Task goal | Print the listing below again. Change nothing.
** Opening The input block **
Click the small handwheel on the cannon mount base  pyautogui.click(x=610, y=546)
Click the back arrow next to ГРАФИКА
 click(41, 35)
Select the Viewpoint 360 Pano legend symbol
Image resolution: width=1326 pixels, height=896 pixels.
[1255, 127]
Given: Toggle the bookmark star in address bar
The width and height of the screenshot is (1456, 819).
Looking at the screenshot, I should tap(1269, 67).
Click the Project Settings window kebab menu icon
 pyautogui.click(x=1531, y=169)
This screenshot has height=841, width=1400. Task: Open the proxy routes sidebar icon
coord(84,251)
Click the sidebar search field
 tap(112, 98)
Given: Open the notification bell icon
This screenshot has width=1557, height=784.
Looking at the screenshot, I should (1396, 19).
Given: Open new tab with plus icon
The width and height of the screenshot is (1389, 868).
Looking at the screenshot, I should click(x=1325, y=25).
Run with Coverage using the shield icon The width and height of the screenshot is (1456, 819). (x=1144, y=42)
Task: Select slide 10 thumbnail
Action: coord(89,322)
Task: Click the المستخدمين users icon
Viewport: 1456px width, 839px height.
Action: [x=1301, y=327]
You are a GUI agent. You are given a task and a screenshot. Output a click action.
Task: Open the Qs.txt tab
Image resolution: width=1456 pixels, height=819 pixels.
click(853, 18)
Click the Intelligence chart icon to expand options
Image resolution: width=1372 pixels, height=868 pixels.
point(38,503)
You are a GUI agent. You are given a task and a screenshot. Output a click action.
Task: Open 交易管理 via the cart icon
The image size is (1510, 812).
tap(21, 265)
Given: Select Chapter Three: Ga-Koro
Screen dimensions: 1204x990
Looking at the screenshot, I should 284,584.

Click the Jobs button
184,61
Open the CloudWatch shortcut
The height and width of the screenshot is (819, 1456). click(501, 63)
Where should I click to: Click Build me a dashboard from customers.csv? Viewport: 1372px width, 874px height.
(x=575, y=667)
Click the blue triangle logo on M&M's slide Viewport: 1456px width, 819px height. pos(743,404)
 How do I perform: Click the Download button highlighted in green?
** Closing The input block **
Result of the exercise |
Click the small handwheel on the cannon mount base  pyautogui.click(x=610, y=546)
Click the back arrow next to ГРАФИКА
 click(41, 35)
Select the Viewpoint 360 Pano legend symbol
Image resolution: width=1326 pixels, height=896 pixels.
[1255, 127]
Given: Toggle the bookmark star in address bar
The width and height of the screenshot is (1456, 819).
Looking at the screenshot, I should tap(1269, 67).
Click the Project Settings window kebab menu icon
 pyautogui.click(x=1531, y=169)
This screenshot has height=841, width=1400. Task: Open the proxy routes sidebar icon
coord(84,251)
Click the sidebar search field
 tap(112, 98)
Given: Open the notification bell icon
This screenshot has width=1557, height=784.
Looking at the screenshot, I should (1396, 19).
Given: Open new tab with plus icon
The width and height of the screenshot is (1389, 868).
Looking at the screenshot, I should click(x=1325, y=25).
Run with Coverage using the shield icon The width and height of the screenshot is (1456, 819). (x=1144, y=42)
Task: Select slide 10 thumbnail
Action: coord(89,322)
Task: Click the المستخدمين users icon
Viewport: 1456px width, 839px height.
Action: [x=1301, y=327]
You are a GUI agent. You are given a task and a screenshot. Output a click action.
Task: Open the Qs.txt tab
Image resolution: width=1456 pixels, height=819 pixels.
click(853, 18)
Click the Intelligence chart icon to expand options
Image resolution: width=1372 pixels, height=868 pixels.
point(38,503)
You are a GUI agent. You are given a task and a screenshot. Output a click action.
Task: Open 交易管理 via the cart icon
The image size is (1510, 812).
tap(21, 265)
Given: Select Chapter Three: Ga-Koro
Screen dimensions: 1204x990
Looking at the screenshot, I should 284,584.

Click the Jobs button
184,61
Open the CloudWatch shortcut
The height and width of the screenshot is (819, 1456). click(501, 63)
Where should I click to: Click Build me a dashboard from customers.csv? Viewport: 1372px width, 874px height.
(x=575, y=667)
Click the blue triangle logo on M&M's slide Viewport: 1456px width, 819px height. pos(743,404)
 How do I perform: Click the Download button highlighted in green?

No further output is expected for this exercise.